Читать «Из записной тетради» онлайн - страница 4

Марк Александрович Алданов

Сходные мысли можно найти и у сторонников диктатуры. Очень интересно писал, например, Муссолини о Макиавелли. Только у них все же откровенности меньше, а дисциплины больше. О кризисе демократии ведь первые заговорили демократы. Еще ни один диктатор о кризисе диктатуры не говорил.

А может быть, Жез — «внутренний враг»? Очень они опасны, незаметные внутренние враги — и для диктатуры, и для демократии. Зарежут — да еще скажут надгробное слово, — как император Фердинанд, подославший к Валленштейну убийц, велел отслужить по нем три тысячи панихид.

«Неутолимое страдание, нищета, разврат — что так широко разлито на страницах Достоевского — это только гноище, на котором по закону необходимости вырастает преступное; искаженные характеры, то возвышающиеся до гениальности, то ниспадающие до слабоумия — это отражение того же преступного в человеческих генерациях, наконец, это борьба с ними человека и бессилие его победить; среди хаоса беспорядочных сцен, забавно-нелепых разговоров (быть может, умышленно нагроможденных автором) — чудные диалоги и монологи, содержащие высочайшее созерцание судеб человека на земле — здесь и бред, и ропот, и высокое умиление его страдающей души.
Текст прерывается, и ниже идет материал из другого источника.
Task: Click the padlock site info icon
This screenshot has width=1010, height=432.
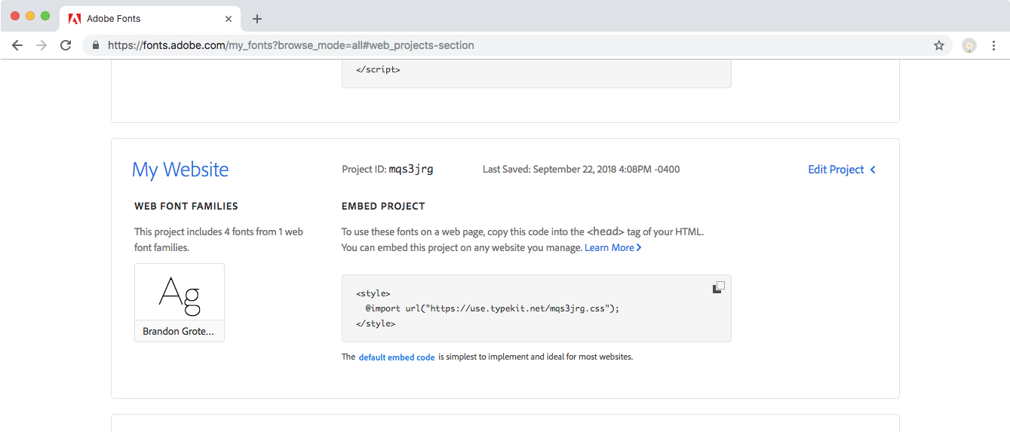Action: (96, 45)

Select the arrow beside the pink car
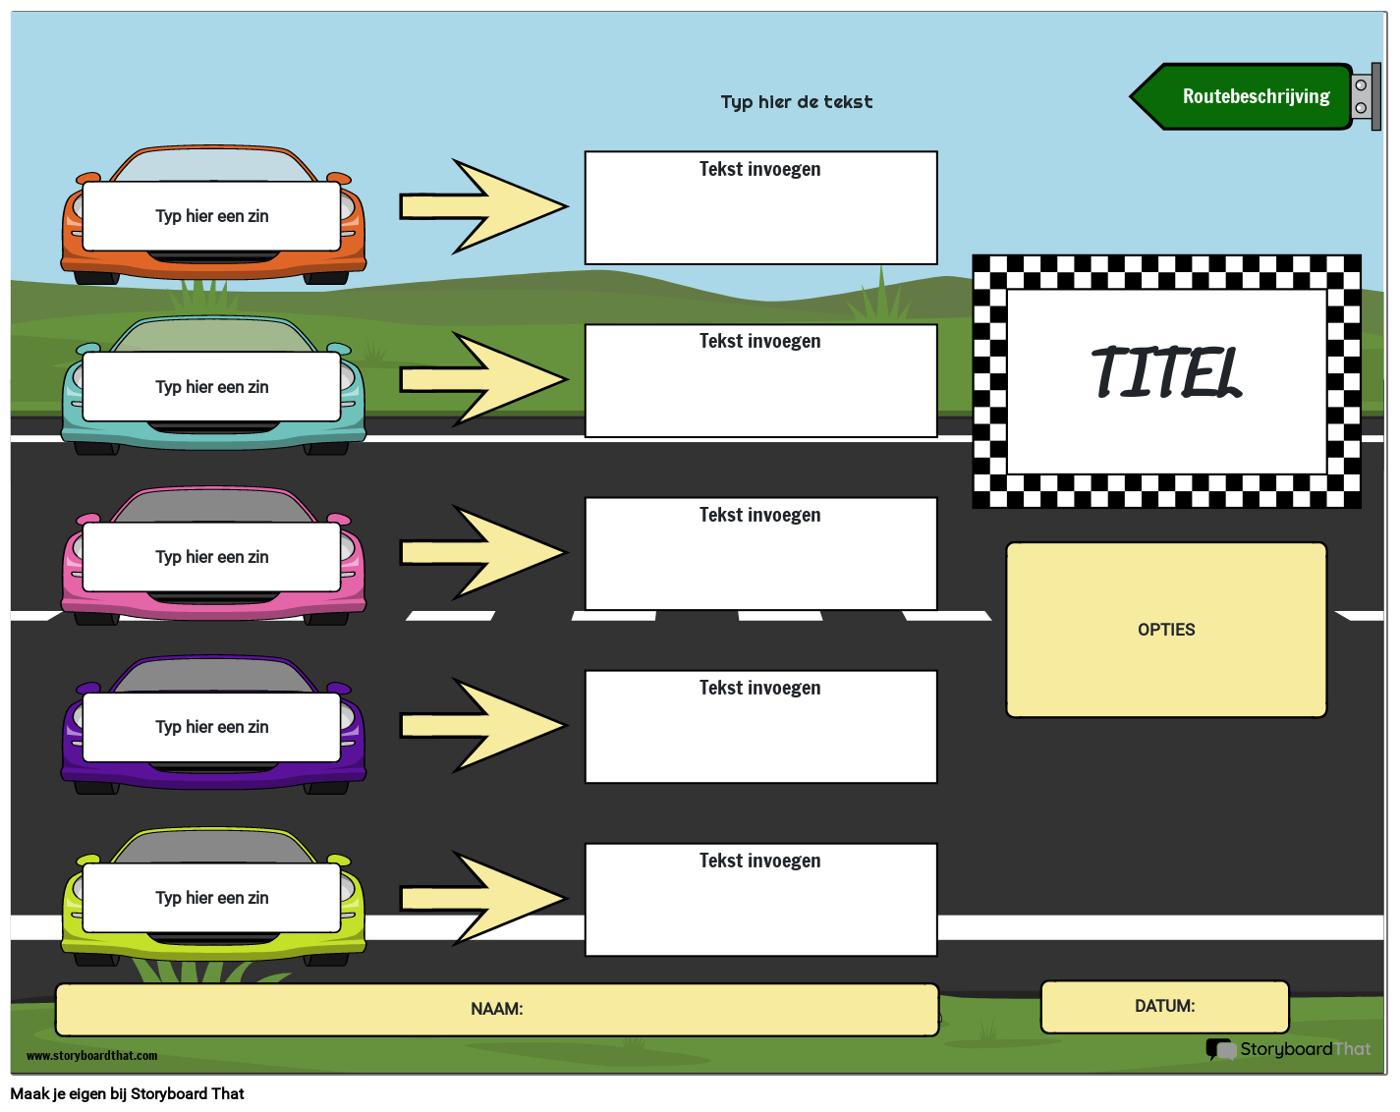point(483,552)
Все, в общем, образует картину, одновременно и изумительно верную действительности, и удаленную от нее в какую-то бесконечную абстракцию... Удивительно, — в эпоху совершенно безрелигиозную, в эпоху существенным образом разлагающуюся, хаотически смешивающуюся, создается ряд произведений, образующих в целом что-то напоминающее религиозную эпопею, однако, со всеми чертами кощунства и хаоса своего времени. Все подробности здесь наши; это— мы, в своей плоти и крови, в бесконечном грехе и покаянии говорим в его произведениях; и, однако, во все эти подробности вложен смысл, которого мы в себе не знали. Точно кто-то, взяв наши хулящие Бога языки и, ничего не изменяя в них, сложил их так, так сочетал тысячи разнородных их звуков, что уже не хулу мы слышим в окончательном и общем созвучии, но хвалу Богу; и ей удивляясь, к ней влечемся».
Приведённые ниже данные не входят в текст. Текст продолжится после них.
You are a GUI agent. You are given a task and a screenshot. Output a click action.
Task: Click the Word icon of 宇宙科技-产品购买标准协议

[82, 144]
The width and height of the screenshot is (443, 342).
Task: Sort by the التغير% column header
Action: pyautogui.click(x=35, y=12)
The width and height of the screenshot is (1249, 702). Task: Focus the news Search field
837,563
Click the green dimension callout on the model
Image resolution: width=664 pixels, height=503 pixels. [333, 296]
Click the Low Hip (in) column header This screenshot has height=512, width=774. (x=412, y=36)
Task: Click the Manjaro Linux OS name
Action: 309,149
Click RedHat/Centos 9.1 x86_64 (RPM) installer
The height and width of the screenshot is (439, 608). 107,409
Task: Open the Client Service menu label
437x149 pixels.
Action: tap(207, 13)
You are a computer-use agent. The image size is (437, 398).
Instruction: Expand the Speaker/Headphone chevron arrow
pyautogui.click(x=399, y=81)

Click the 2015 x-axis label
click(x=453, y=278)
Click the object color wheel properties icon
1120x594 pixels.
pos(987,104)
В ту пору, когда это писал Розанов, мы еще были молоды. «Ton siècle était, dit-on, trop jeune pour te lire...». Жизнь оказалась лучшим комментатором достоевщины. В Москве есть но Достоевскому семинарии. Самый наглядный — на Лубянке.

Как некоторые гениальные мысли Чаадаева, роман «Бесы» не был понятен до событий последнего десятилетия. В минуты мрачного вдохновения зародилась эта книга в уме Достоевского. Этот человек, не имевший представления о политике, был в своей области подлинный пророк, провидец глубины и силы необычайной. Октябрьская революция без него непонятна; но без «проекции» на нынешние события непонятен до конца и он, черный бриллиант русской литературы...

«Преступление и наказание». Гениальный ребус. «Парадокс» о Наполеоне и Алене Ивановне логически не разрешается и не разрешим. Достоевский ничего не может ответить Раскольникову (так же, как в «Братьях Карамазовых» Алеша ничего не может ответить Ивану). Преступление занимает в книге десять страниц, а наказание семьсот. Преступление (гнусное и ужасное) рассказано так, что дух захватывает (помню, как я читал в первый раз): «Вдруг схватят Раскольникова?.. Нет, слава Богу, спасся!..» А при изображении наказания — художественный фокус: каторга показана очень уклончиво, сдержанно, в эпилоге. Достоевский хорошо знал, что такое каторга. Описать ее здесь по-настоящему значило бы вызвать безнадежную путаницу во всем замысле романа. Наказание стало бы тоже преступлением и от злополучной идеи «очищения страданием» осталось бы, вероятно, немного. Пришлось бы очистить страданием и все каторжное начальство. Когда у Достоевского зло побеждается добром, читатель же* пытывает смутное беспокойство. В свете того, что Достоевский знал и думал о жизни, «Дневник писателя» кажется насмешкой.